§ **WHAT THE TASK ASKS**: Copy word for word the part of the passage on the Punjabi language movement starting at "Hanif Ramay’s Punjab" and ending at "writers like Syed.".

§ **PASSAGE GIVEN**:

★ ★ ★ ★ ★

Qaiser faults authorities in Punjab. “In the eighteen months that Sajjan ran, we only received one ad from the Pakistan Muslim League–Nawaz (PMLN) government in Punjab. In fact, the Sindh government helped us more. Benazir Bhutto’s [PPP] government in the centre also provided some support.”

The PPP, in fact, had bolstered the hopes of Punjabi activists even in the 1970s. Qaiser describes that decade as a “breath of fresh air” for the Punjabi movement. The Punjabi department at the Punjab University was then set up with Syed as its head. “The plan was to develop it as a research institute where Punjab’s history, culture and literature would be documented and analysed,” says Saqib who was one of the first people to enrol at the department.

Many prominent PPP leaders were among the supporters of Punjabi — Fakhar Zaman being one of them. He joined the PPP in 1970 and rose to lead its cultural wing in 1984. He has authored nearly 40 books – a large number are in Punjabi, including a controversial novel titled Bandiwaan (Prisoner) which was banned in 1978 by General Ziaul Haq’s military regime. It revolves around a prisoner awaiting trial. His crime: “Writing in the mother language.” He is finally executed after delivering an impassioned speech about the importance of regional languages to Pakistani nationalism.

The rise of religious nationalism in the 1920s gave languages a sectarian colour. Urdu was equated to Islam, Hindi to Hinduism and Punjabi to Sikhism

Hanif Ramay’s Punjab Ka Muqadima, first published in 1985, follows a similar thread. His lengthy treatise explains how Punjab “sacrificed” its own language at the altar of Pakistan with disastrous consequences. A Punjab shorn of its identity could not identify with the Bengalis’ love for their mother tongue and moved to crush Bengali nationalism, resulting in the break-up of Pakistan, he pointed out.

Ramay was also among the founding members of the PPP. He served as both the governor and the chief minister of Punjab between 1973 and 1975. He publicly argued that Pakistan’s salvation lay in giving regional languages their rightful place alongside Urdu. His point of view represented a serious departure from what Kalra and Butt term the “Marxist inspired literary methods” of writers like Syed.

Punjab Ka Muqadima and Bandiwaan came to be widely circulated within the Punjabi movement which, at the time, seemed to be entering a new phase, reflecting the changing political realities of Pakistan.

According to Saqib, the PPP’s rise to power represented the aspirations of thousands of leftwing students and intellectuals who had given the party its decidedly socialist character. But after Zulfikar Ali Bhutto had entrenched himself in office, events rapidly took a different course. The left-leaning NAP government in Balochistan was dismissed. The one in the NWFP – today’s Khyber Pakhtunkhwa – resigned in protest. As Kamran Asdar Ali, who teaches anthropology at the University of Texas, Austen, tells us in his recently published book Surkh Salam, a massive workers movement in Karachi was repressed violently.

★ ★ ★ ★ ★

§ **DATA EXCERPTS**:
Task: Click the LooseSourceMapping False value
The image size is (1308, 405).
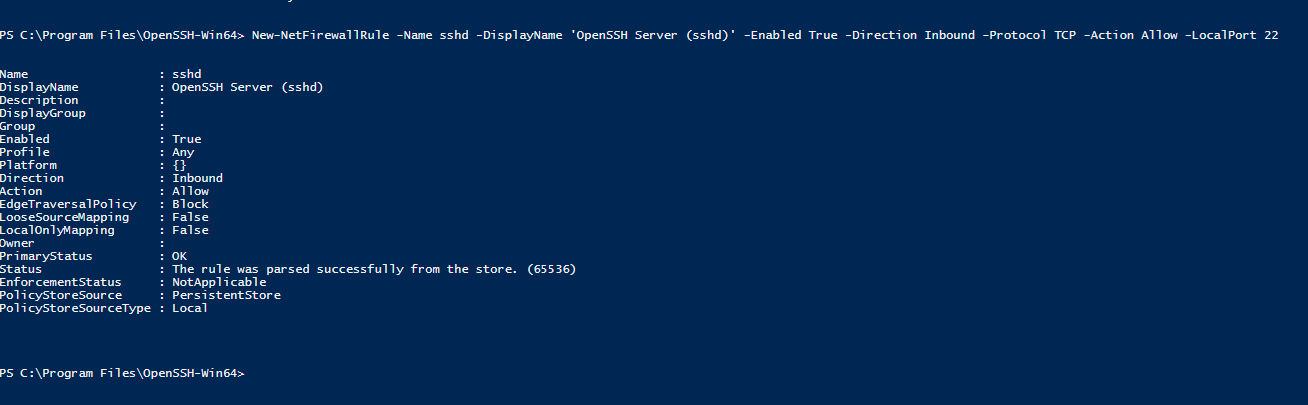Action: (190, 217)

★ ★ ★ ★ ★

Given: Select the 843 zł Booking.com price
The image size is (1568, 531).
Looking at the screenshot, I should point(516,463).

★ ★ ★ ★ ★

§ **EXERCISE RESULT**:
Hanif Ramay’s Punjab Ka Muqadima, first published in 1985, follows a similar thread. His lengthy treatise explains how Punjab “sacrificed” its own language at the altar of Pakistan with disastrous consequences. A Punjab shorn of its identity could not identify with the Bengalis’ love for their mother tongue and moved to crush Bengali nationalism, resulting in the break-up of Pakistan, he pointed out.

Ramay was also among the founding members of the PPP. He served as both the governor and the chief minister of Punjab between 1973 and 1975. He publicly argued that Pakistan’s salvation lay in giving regional languages their rightful place alongside Urdu. His point of view represented a serious departure from what Kalra and Butt term the “Marxist inspired literary methods” of writers like Syed.